[[ Dataset extract open ]]

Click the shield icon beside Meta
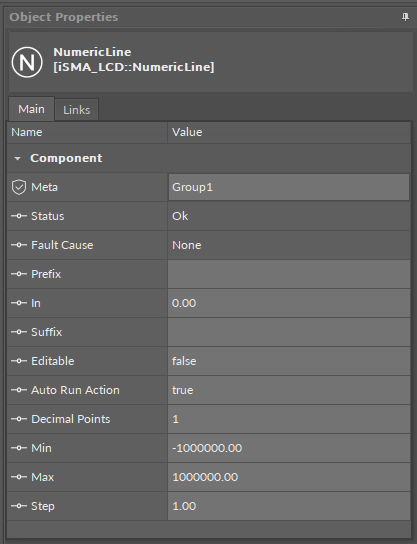417x544 pixels. [x=19, y=187]
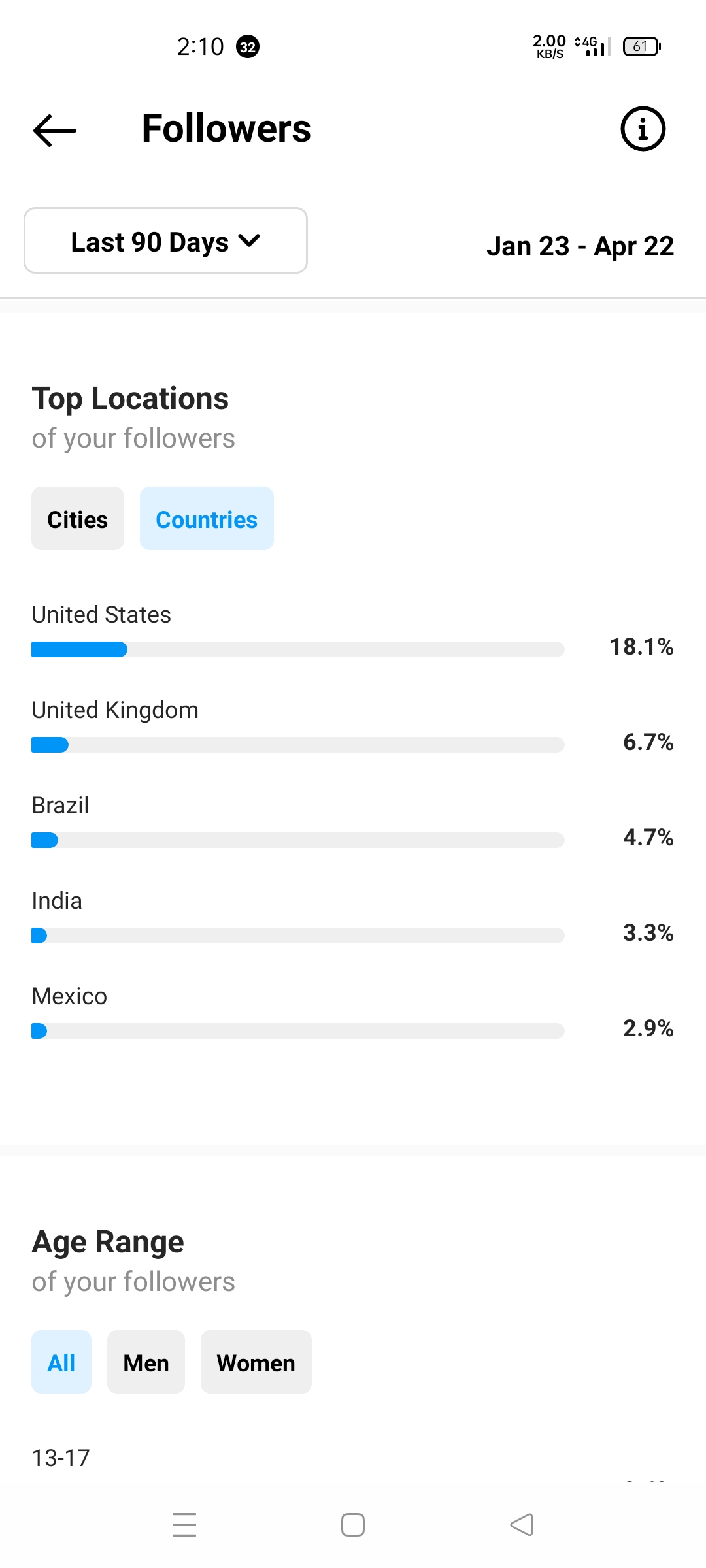The height and width of the screenshot is (1568, 706).
Task: Tap the 32 notification badge icon
Action: [x=248, y=47]
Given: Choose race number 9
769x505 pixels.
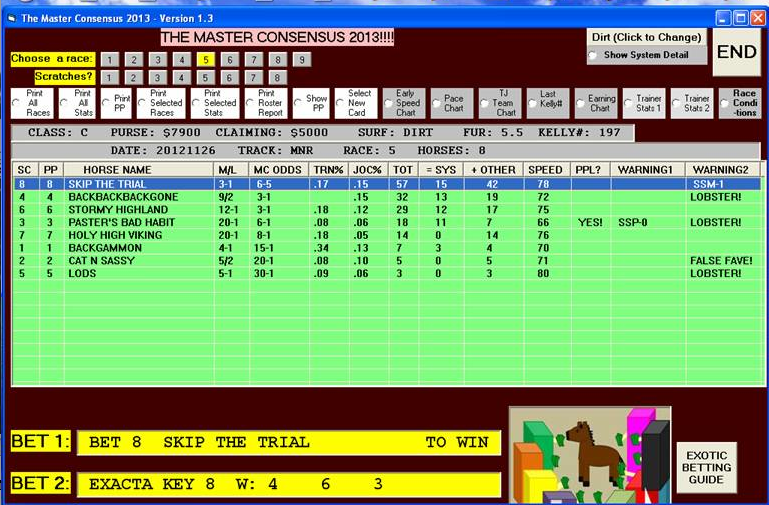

[[ Dataset extract closed ]]

● Exercise instructions
Set down each entry above word for word, without its pictures.

● Answer box
Click the shield icon beside Meta
417x544 pixels. [x=19, y=187]
The height and width of the screenshot is (1568, 706).
Task: Tap the 32 notification badge icon
Action: [x=248, y=47]
Given: Choose race number 9
769x505 pixels.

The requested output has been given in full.